We have used Canidae for about a year, and it is a wonderful food. No recalls on any of their products. We use the Lamb and Rice, and you might want to consider this if the Science Diet you are using has chicken in it. That is what our doggy could not tolerate, and it caused bouts of loose runny stools. Such talk for so early in the morning! But maybe it will help. Good Luck!


----------



## Maggies mom (Jan 6, 2006)

I have been switching between Canidae and Innova, I have been happy with both of them and the dogs have done very well on both....


----------



## Rachael (Feb 26, 2007)

*Canidae*

My two dogs are both on Canidae. No problems whatsoever after the switch from Nutro's Lamb and Rice. The switch was done gradually and without any digestive problems. If you go to Canidae's website, canidae.com, you can read of the pure ingredients they use. Before the switch my golden had ear problems and skin problems. Her ears cleared up nicely. This was discussed in one of the customer's testimonial on the website.

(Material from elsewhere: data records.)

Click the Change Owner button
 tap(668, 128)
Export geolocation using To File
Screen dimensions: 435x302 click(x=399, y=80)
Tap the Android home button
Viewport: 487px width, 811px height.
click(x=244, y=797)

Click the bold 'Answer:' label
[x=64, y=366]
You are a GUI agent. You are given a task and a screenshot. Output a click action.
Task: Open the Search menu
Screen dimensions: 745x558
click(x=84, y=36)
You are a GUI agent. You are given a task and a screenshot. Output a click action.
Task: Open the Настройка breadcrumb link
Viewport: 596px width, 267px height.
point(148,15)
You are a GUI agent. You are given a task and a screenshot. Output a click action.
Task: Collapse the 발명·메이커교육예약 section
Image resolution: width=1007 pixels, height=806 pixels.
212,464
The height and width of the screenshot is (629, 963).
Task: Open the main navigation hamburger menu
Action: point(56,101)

I would readily endorse Canidae. My two dogs even eat less of Canidae.


----------



## AquaClaraCanines (Mar 5, 2006)

Science Diet is not a quality food- compare the ingredients between it and Canidae. Faith's mommy posted some great links!


----------



## Belle's Mom (Jan 24, 2007)

Faith's Mommy - Thanks for the links - when it comes to stuff for Belle I am a reading machine and am always willing to read a ton when it comes to her.

I had always considered Science Diet a quality food especially since the vets pushed it, but the more I am getting into this puppy/dog ownership I am learning that you have to rely on forum friends and do a ton of reading.


----------



## HovawartMom (Aug 10, 2006)

I use Canidae(all stage of life) lamb & rice and my dogs love it.It's suppose to be a good food for dogs that have allergies and sensitive stomacks.
I also like Innova evo or large breed.


----------



## timm23112 (May 2, 2007)

We are on our second go-around switching from SD to Canidae and we are still not able to add more than 1/4 of the Canidae in with the SD without the diarrhea coming back. The first time we tried to switch we started off with too high of a ratio but this second time we started with a few tablespoons and have worked the ratio up to 1/4, but still no avoiding the trots. 

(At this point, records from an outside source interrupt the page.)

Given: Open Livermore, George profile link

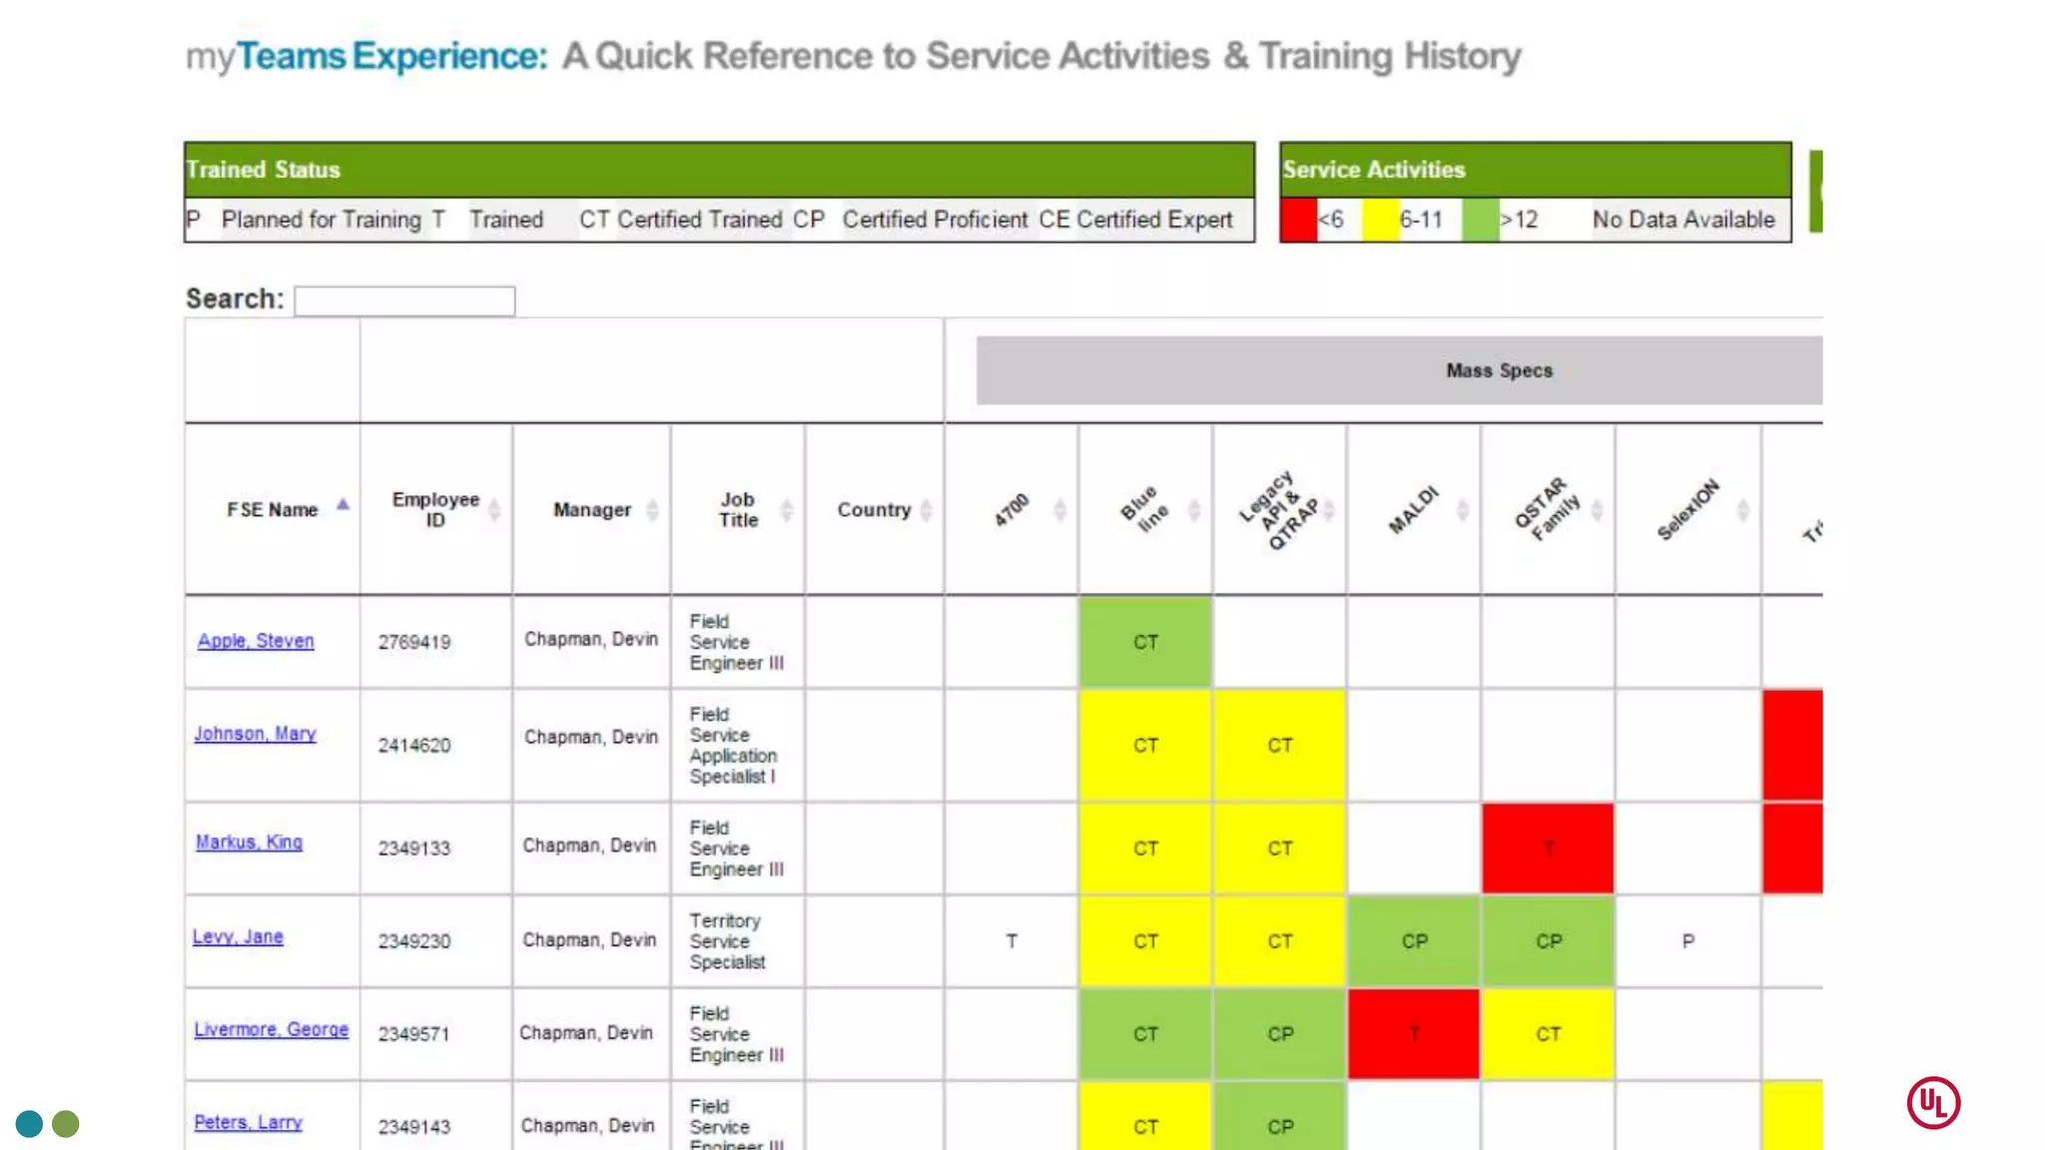Looking at the screenshot, I should pos(271,1029).
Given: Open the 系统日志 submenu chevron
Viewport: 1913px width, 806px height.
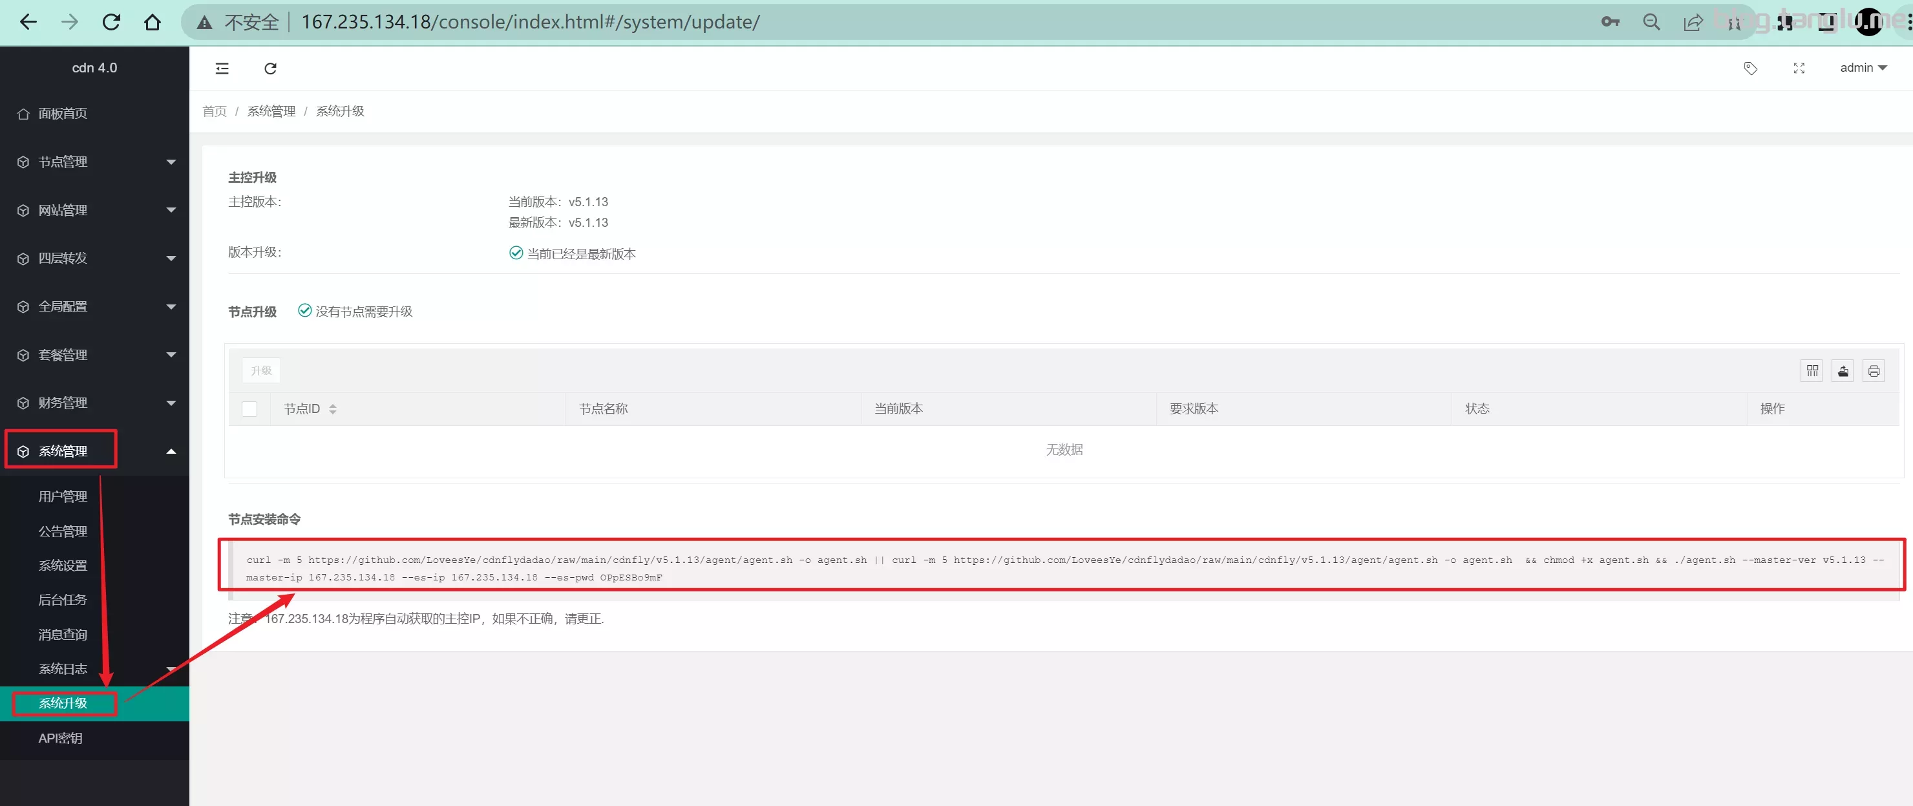Looking at the screenshot, I should tap(171, 669).
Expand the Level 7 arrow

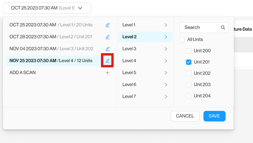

We have a great little pet store right down the street from my office and the lady who owns it recommended trying the lamb formula instead of the Stages so we are going to give that a try. Based on her recommendation (she feeds her dog the Canidae lamb forumula also) and recommendations from this forum I have no doubt it's a great product so I hope Marley gets along fine with the Lamb product. 





Belle's Mom said:


> Belle is currently on Science Diet Adult Light (prior to this she was on Science Diet LB Puppy). We have had bouts of diarrhea off and on for the last 4 months, followed by tests, anti-biotics, etc.....as all of her blood work and fecal are great looking but the poops continue - we and the vet are starting to suspect that her food may not agree with her and this may be part of the problem. I like the fact that Science Diet has not been really involved with the recalls, but other than that I am not really attached to it. I have 2 questions:
> 
> 1) I have noticed that no one on this forum really speaks much about or very highly of Science Diet. Why?? Because the vets all push it so hard or another reason?
> 
> ...


----------



## Belle's Mom (Jan 24, 2007)

timm23112 - if you don't mind me asking - why are you switching from SD to Canidae. Just because it is a better food or did you have diarrhea problems with SD also?


----------



## timm23112 (May 2, 2007)

Strictly based on the pet store owner's and forum suggestions that it was an overall better choice. We did not have any issues with the SD though...



Belle's Mom said:


> timm23112 - if you don't mind me asking - why are you switching from SD to Canidae. Just because it is a better food or did you have diarrhea problems with SD also?


----------



## gold4me (Mar 12, 2006)

One of my issues with SD is that they continue to use BHA BHT and ethoxiquin(not sure if I spelled this correctly) in some of their products. These are very bad and have long range effects. You can read about them.


----------



## GoldenShamus (Feb 26, 2007)

I personally do not care for Science Diet, primarily b/c it contains many by products.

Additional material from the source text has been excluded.